Shaky Long Term Stability
The SEC and ACC only have fourteen teams right now. The Big Ten has twelve. As soon as they expand to sixteen teams, Rutgers, UConn, Louisville, maybe even Cincinnati will be gone. They are already actively lobbying for invites from those leagues. The Big East has been hanging on by a thread for years and those defections would be a death blow. Not to mention that it is already a fractured conference with the relationship between the basketball schools and the football schools tenuous at best. Why would we willingly throw ourselves into that situation?
Long Term Viability
This is the most important reason that staying in the Mountain West is a better long term decision than going to the Big East. Success doesn’t last forever, no matter how much we would like it to. One day Boise State is going to have a mediocre season. Let’s say, hypothetically, that we have a couple mediocre or losing seasons in a row. Maybe we even lose Chris Petersen. The fact is, if Boise State loses it’s relevance in football, it’s loses its value to the Big East. Given how shaky the relationship is in the first place, and how fast the landscape keeps changing in college football, who’s to say that they have to keep us around. Where would we go then? Surely not the Mountain West after burning the bridges on the way out. Not to mention that fact that we are of no value to them either without football relevance. Where to then? Don’t forget that the rest of our athletic department is on the Division I-AA level, in both conference affiliation and competition level. Do we end up with Idaho in the Big Sky? The fact is, if we lose our football relevance, we lose our value to everyone. While the Mountain West would never cut us loose, the Big East might. That’s why having a stable home for all of our sports matters.

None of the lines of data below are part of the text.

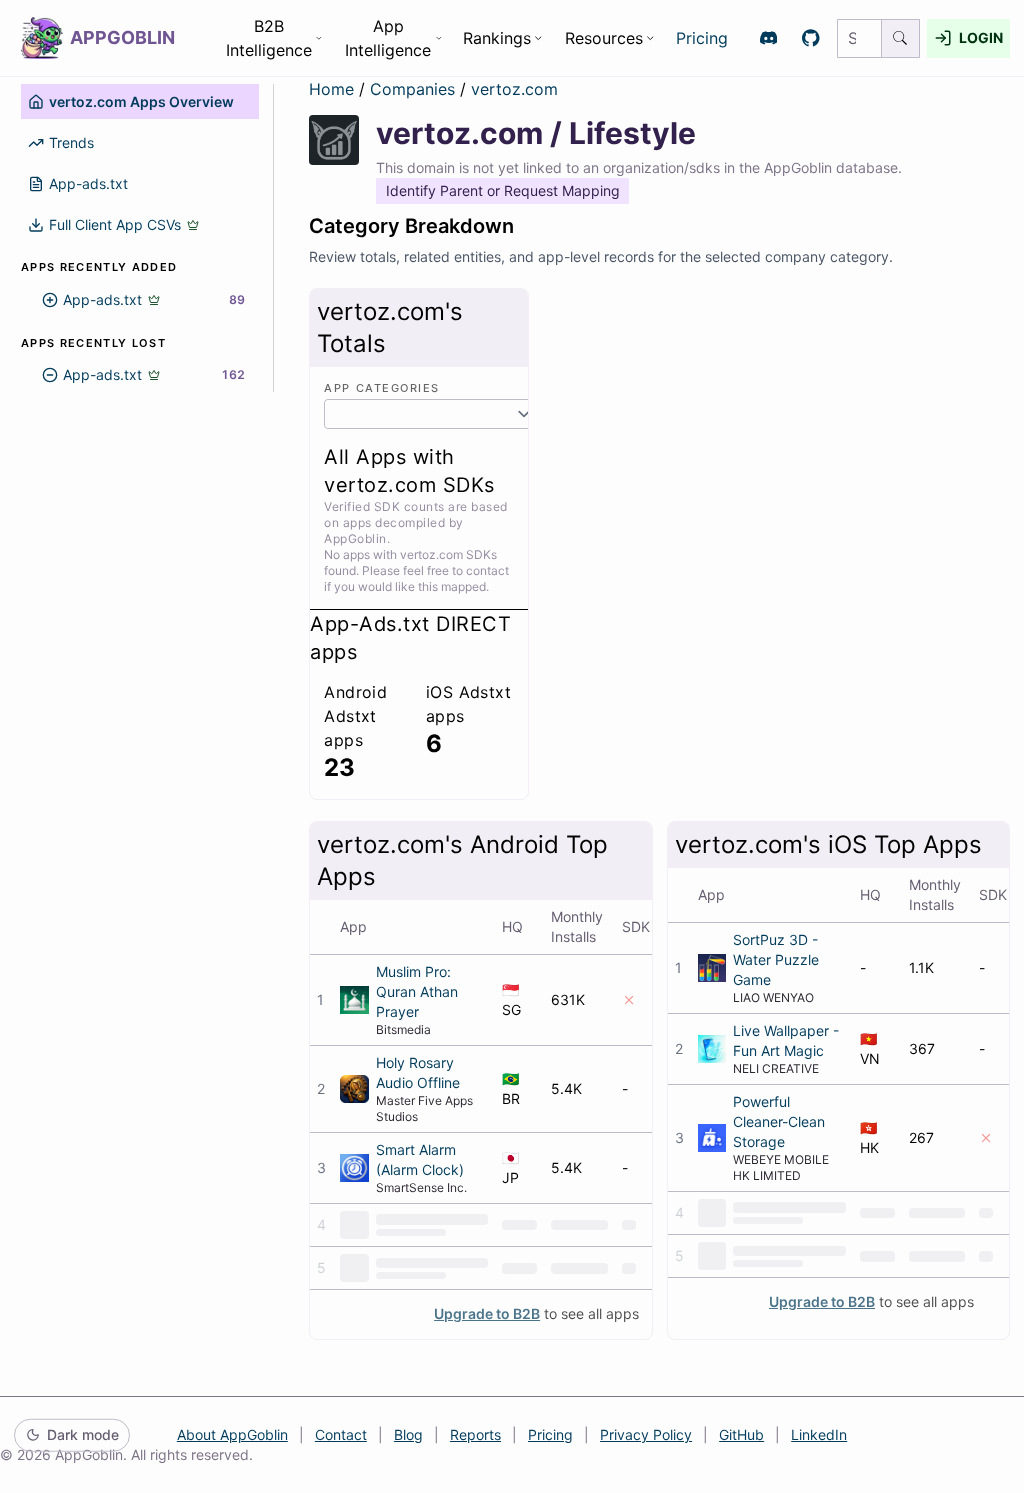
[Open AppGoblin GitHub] (811, 38)
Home (331, 89)
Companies (415, 89)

So, lets revise the list of the reasons we should join the Big East:
Automatic BCS Berth
- Television Revenue?
A Western Division
- Better Opponents?
Olympic Sports to the WAC Joining the Country Club Stepping Stone
In the end, the better long term decision for Boise State is to bail on the Big East while they still can. It was a great move when they made it, but after all that has transpired since then, it’s time to reconsider. You can’t gamble the entire future of your athletic department and university as a whole just for a couple of extra bucks. Boise State needs to be patient, stick with the Mountain West, and continue to build at the rate they are building and one day the Big 12 will come calling.